### [Aim of the task]
If a line includes "will", copy it out of the entries.

[Material for this exercise]

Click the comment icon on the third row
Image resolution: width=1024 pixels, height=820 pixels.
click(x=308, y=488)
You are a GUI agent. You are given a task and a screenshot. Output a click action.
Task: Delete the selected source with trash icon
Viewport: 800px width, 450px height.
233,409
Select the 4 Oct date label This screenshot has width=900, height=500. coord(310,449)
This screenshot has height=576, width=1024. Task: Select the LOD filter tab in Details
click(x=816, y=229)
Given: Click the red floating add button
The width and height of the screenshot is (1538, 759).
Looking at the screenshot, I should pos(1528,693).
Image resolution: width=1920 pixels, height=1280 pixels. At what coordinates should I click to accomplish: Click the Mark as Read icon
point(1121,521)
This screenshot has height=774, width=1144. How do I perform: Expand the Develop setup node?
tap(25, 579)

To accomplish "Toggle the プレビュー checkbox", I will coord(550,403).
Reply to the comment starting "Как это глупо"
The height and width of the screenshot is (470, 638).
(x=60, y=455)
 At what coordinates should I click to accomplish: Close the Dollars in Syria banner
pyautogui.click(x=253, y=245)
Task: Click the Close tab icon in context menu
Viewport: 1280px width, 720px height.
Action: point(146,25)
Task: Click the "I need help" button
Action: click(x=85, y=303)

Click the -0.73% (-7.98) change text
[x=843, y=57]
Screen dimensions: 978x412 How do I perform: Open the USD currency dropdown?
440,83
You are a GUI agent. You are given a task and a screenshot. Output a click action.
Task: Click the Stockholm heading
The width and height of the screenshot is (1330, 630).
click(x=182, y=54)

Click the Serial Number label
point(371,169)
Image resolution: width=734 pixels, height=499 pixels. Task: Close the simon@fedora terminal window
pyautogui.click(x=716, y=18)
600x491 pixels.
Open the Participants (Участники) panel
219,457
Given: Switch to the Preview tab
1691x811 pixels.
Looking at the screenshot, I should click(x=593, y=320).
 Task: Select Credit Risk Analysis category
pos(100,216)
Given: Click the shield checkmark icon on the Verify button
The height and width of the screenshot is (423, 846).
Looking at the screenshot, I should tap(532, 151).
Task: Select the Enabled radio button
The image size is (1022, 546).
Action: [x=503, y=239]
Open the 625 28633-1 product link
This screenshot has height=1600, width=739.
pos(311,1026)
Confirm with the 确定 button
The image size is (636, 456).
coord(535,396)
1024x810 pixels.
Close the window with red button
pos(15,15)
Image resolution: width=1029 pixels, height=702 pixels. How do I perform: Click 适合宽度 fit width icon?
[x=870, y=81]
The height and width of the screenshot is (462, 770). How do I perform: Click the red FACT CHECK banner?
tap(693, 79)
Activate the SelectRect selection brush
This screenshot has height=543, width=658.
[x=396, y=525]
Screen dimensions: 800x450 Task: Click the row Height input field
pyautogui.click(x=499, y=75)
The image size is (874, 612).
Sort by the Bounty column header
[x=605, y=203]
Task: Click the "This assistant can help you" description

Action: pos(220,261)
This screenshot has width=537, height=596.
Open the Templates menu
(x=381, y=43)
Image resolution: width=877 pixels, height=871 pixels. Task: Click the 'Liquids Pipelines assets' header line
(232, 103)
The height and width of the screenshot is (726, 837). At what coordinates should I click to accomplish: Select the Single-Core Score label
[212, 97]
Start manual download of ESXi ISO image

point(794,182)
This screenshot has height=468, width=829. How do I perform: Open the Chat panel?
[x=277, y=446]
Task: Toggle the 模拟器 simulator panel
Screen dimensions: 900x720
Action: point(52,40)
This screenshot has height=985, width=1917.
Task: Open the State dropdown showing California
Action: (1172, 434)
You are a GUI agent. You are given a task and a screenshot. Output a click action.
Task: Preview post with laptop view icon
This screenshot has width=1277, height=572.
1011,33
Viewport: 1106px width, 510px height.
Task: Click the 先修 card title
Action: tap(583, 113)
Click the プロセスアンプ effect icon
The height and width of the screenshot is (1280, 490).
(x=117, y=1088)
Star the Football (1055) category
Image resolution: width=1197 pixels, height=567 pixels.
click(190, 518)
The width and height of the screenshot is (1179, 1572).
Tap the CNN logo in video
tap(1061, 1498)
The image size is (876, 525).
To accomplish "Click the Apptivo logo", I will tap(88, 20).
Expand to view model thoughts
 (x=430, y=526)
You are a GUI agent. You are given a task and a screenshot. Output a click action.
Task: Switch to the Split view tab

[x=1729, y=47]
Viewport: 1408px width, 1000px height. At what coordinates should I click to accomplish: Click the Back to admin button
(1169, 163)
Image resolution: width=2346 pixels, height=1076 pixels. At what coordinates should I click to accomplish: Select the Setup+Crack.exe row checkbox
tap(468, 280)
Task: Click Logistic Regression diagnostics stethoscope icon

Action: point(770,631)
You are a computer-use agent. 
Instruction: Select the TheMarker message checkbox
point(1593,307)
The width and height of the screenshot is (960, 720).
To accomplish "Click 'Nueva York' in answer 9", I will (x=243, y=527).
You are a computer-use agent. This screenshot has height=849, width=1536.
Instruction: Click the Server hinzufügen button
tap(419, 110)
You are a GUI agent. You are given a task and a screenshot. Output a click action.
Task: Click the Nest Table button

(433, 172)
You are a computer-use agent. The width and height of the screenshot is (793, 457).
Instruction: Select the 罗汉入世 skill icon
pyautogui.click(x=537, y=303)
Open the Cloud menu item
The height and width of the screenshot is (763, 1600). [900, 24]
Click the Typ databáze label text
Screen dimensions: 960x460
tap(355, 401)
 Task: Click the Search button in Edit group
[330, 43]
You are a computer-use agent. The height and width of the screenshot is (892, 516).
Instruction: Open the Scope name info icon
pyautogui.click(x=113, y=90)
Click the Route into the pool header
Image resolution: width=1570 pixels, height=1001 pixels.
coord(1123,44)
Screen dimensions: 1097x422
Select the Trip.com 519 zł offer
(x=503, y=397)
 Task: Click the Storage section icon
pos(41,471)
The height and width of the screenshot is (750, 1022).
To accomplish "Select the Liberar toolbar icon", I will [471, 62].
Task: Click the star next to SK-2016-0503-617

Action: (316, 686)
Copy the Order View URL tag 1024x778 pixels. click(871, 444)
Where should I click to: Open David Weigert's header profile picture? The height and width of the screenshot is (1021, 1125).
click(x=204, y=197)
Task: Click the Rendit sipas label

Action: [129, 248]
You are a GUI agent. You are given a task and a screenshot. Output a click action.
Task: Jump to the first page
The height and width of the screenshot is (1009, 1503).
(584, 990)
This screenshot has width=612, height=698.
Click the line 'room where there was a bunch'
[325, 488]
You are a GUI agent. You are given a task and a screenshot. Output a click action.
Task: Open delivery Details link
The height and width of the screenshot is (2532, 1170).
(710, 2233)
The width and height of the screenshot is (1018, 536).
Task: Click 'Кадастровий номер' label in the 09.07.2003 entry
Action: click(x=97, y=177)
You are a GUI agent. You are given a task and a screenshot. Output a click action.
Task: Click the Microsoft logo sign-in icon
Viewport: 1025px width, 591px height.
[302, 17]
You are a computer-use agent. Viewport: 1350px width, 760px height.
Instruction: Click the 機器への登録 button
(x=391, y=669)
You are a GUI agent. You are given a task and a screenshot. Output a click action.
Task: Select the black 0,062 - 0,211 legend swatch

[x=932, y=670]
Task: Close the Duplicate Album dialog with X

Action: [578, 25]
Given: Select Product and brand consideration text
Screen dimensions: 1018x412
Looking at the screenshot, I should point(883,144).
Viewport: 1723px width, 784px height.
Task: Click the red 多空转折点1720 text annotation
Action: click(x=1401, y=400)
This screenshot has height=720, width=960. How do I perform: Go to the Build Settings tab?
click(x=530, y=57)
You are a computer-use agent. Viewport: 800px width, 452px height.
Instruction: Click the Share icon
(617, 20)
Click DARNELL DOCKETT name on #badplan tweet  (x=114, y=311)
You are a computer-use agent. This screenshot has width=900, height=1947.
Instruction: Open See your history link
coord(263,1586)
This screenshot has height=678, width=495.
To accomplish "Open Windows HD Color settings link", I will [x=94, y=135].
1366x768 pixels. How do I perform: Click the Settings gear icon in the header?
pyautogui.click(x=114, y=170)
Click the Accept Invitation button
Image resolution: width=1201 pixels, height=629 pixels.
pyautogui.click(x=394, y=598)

[/Material for this exercise]

### [Answer]
To accomplish "Toggle the プレビュー checkbox", I will coord(550,403).
To accomplish "Click the Apptivo logo", I will tap(88, 20).
To accomplish "Click 'Nueva York' in answer 9", I will (x=243, y=527).
To accomplish "Select the Liberar toolbar icon", I will [471, 62].
To accomplish "Open Windows HD Color settings link", I will [x=94, y=135].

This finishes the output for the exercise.